** TEXT UNDER STUDY **
--
Zika—a new continent and new complications?

The latest reminders that we live in a medically connected global community are the appearance of the Africa-born Zika virus infection in Brazil and other areas within the Western hemisphere and the subsequent apparent transmission of the disease to female sexual contacts of infected males in the United States. Zika virus’ geographic travels are most certainly of interest; they can be traced from sub-Saharan Africa, where serologically identified outbreaks have continued since 1947, through Asia, Micronesia, Polynesia, and now South and Central America. But what may turn out to be even more interesting than the virus’s travel itinerary is what we may learn about the Zika virus-human host interaction and the subsequent spectrum of clinical disease.

The primary clinical illness following serologically defined infection seems to be relatively uncommon and generally mild: a fairly nondistinctive febrile episode with mild rash, small- and large-joint arthralgias or arthritis, and nonpurulent conjunctivitis. But what has fostered the greatest concern is the epidemiologic association of Zika infection with the neurologic complications of microcephaly and Guillain-Barré syndrome (GBS).
--
** DATA SEGMENT **
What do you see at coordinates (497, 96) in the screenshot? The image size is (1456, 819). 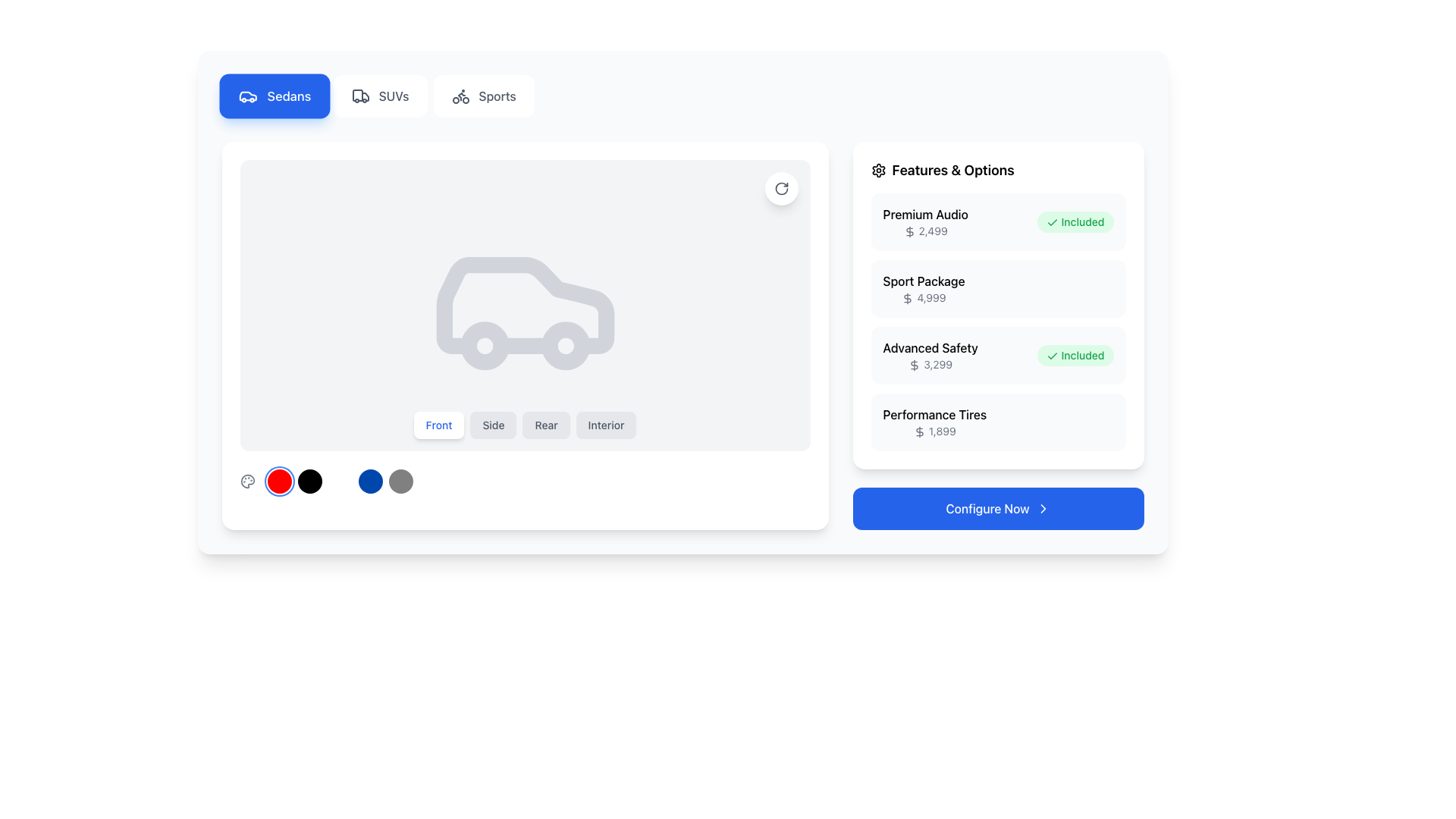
--
** REQUIRED TASKS **
[1] Based on the Zika article, answer yes or no to each statement and quote the words that decide it: (a) Outbreaks in sub-Saharan Africa have been identified serologically since 1947. (b) The primary clinical illness is described as common and severe. (c) The conjunctivitis in the primary illness is purulent.
[2] Copy the Zika article word for word from "Zika—a new continent" to "of clinical disease.".

** RESPONSES PER TASK **
[1]
(a) Yes: "serologically identified outbreaks have continued since 1947"
(b) No: "seems to be relatively uncommon and generally mild"
(c) No: "nonpurulent conjunctivitis"

[2]
Zika—a new continent and new complications?

The latest reminders that we live in a medically connected global community are the appearance of the Africa-born Zika virus infection in Brazil and other areas within the Western hemisphere and the subsequent apparent transmission of the disease to female sexual contacts of infected males in the United States. Zika virus’ geographic travels are most certainly of interest; they can be traced from sub-Saharan Africa, where serologically identified outbreaks have continued since 1947, through Asia, Micronesia, Polynesia, and now South and Central America. But what may turn out to be even more interesting than the virus’s travel itinerary is what we may learn about the Zika virus-human host interaction and the subsequent spectrum of clinical disease.